## [How to complete this task]
The range runs from the line containing "Image resolution: width=1100" through the last line of the material below; retype it exactly, leaving out the pictures.
******************************
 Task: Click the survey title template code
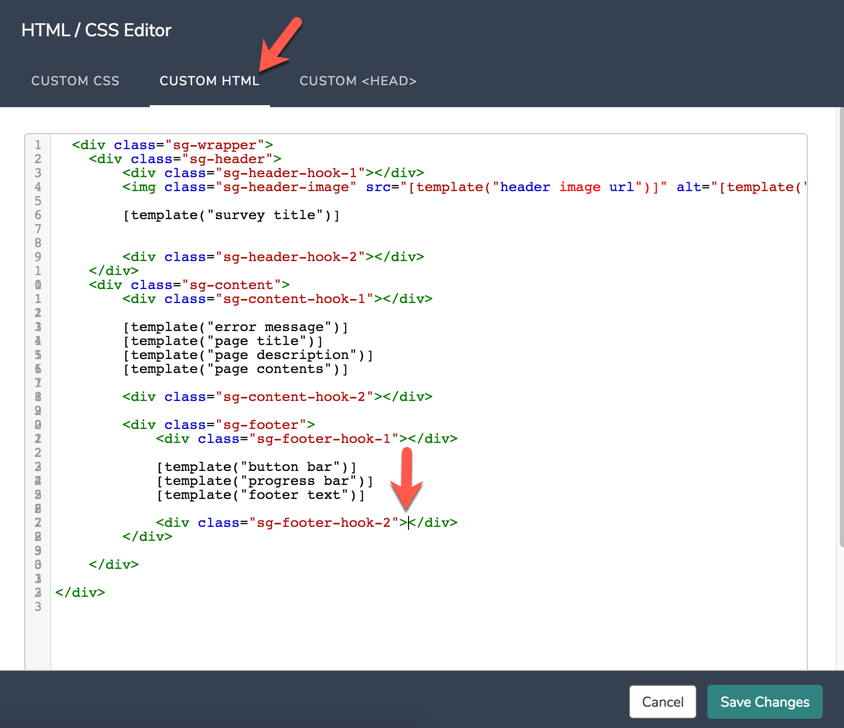click(x=231, y=215)
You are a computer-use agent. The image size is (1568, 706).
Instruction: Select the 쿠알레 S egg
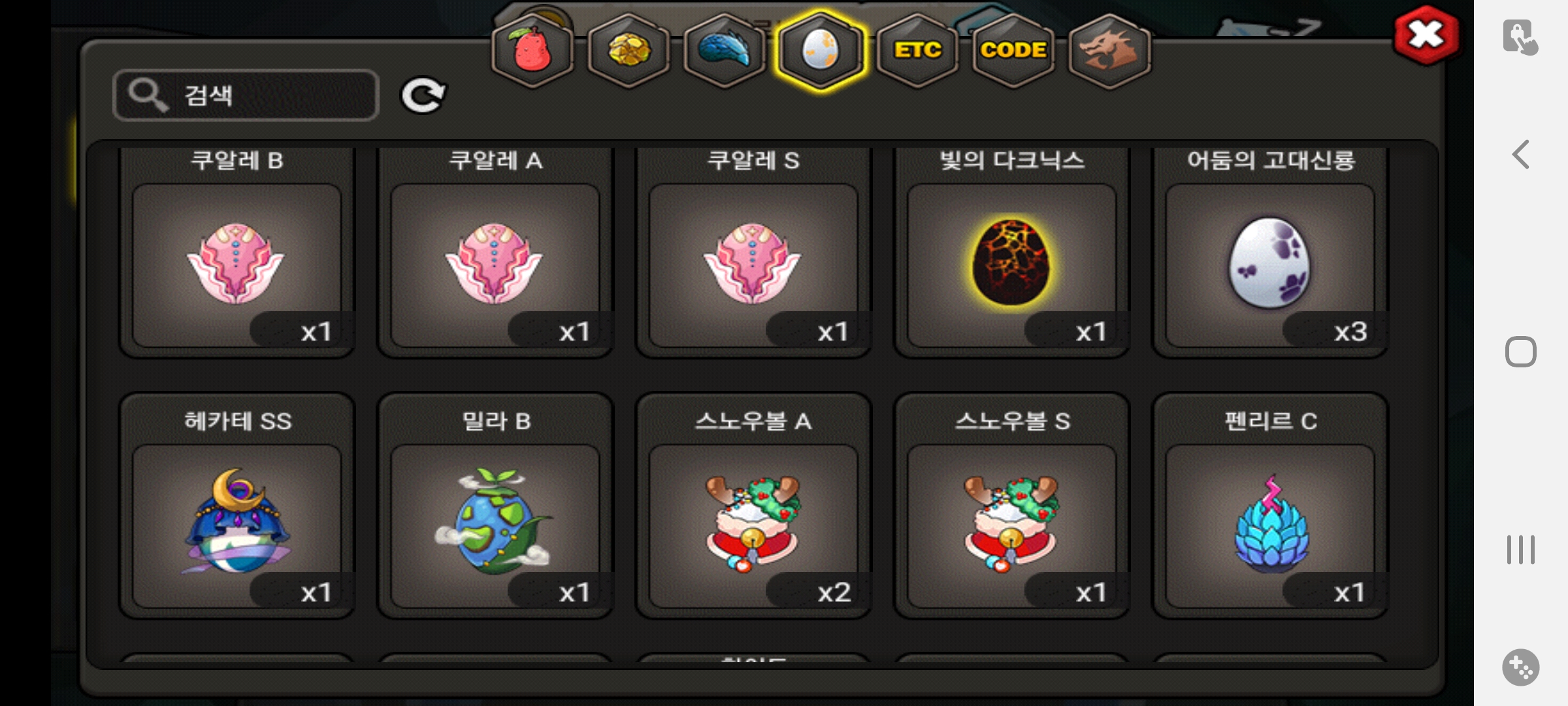click(753, 252)

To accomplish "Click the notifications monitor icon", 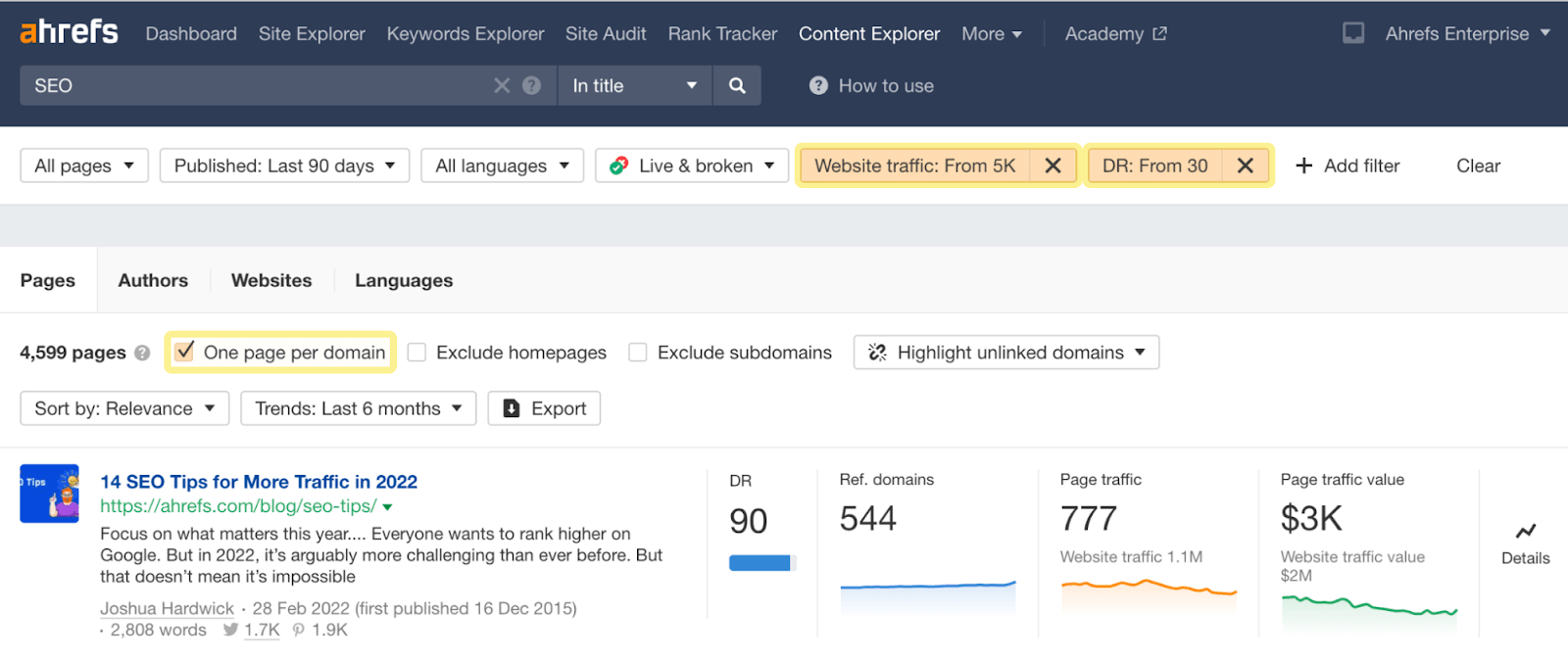I will 1353,33.
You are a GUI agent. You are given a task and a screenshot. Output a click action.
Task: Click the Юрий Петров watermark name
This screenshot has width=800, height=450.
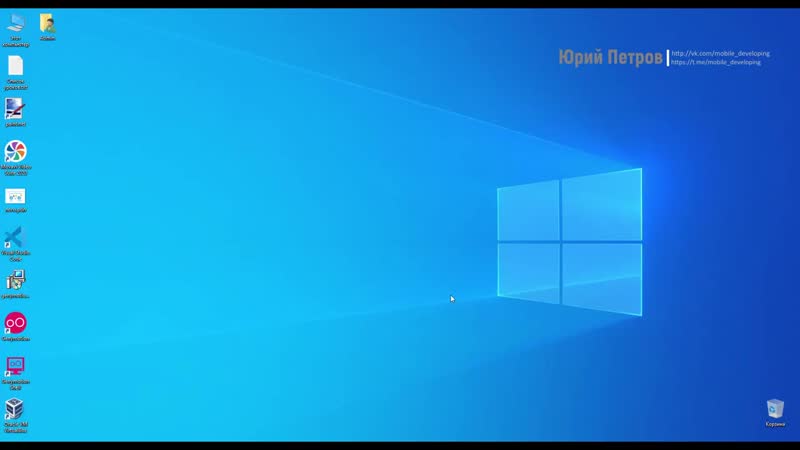(610, 58)
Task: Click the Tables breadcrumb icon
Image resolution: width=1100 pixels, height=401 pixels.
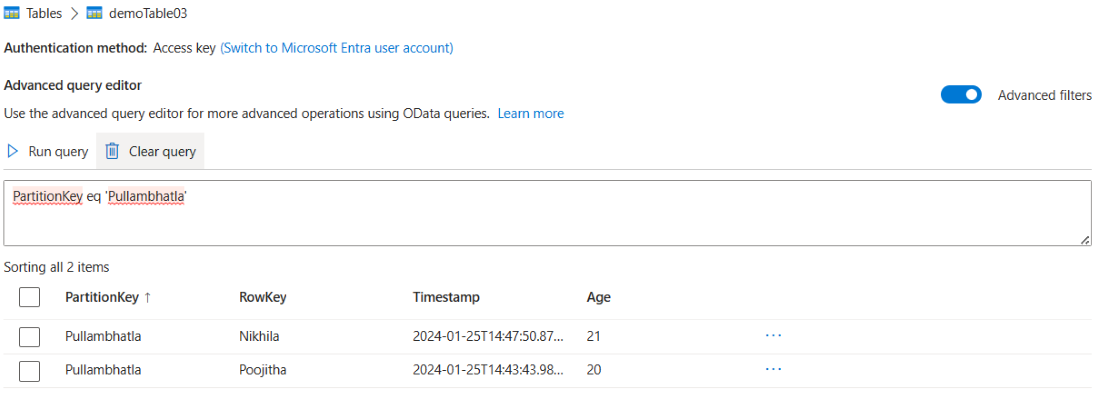Action: 12,13
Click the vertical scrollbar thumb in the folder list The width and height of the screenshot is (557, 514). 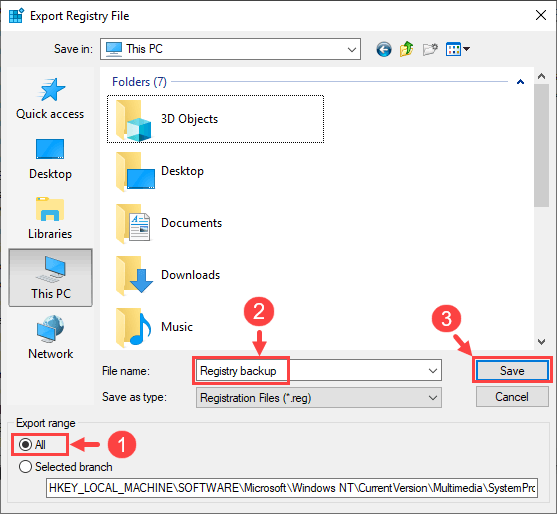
******************************
## [The answer]
Image resolution: width=1100 pixels, height=401 pixels.
Action: 12,13
Click the vertical scrollbar thumb in the folder list The width and height of the screenshot is (557, 514). 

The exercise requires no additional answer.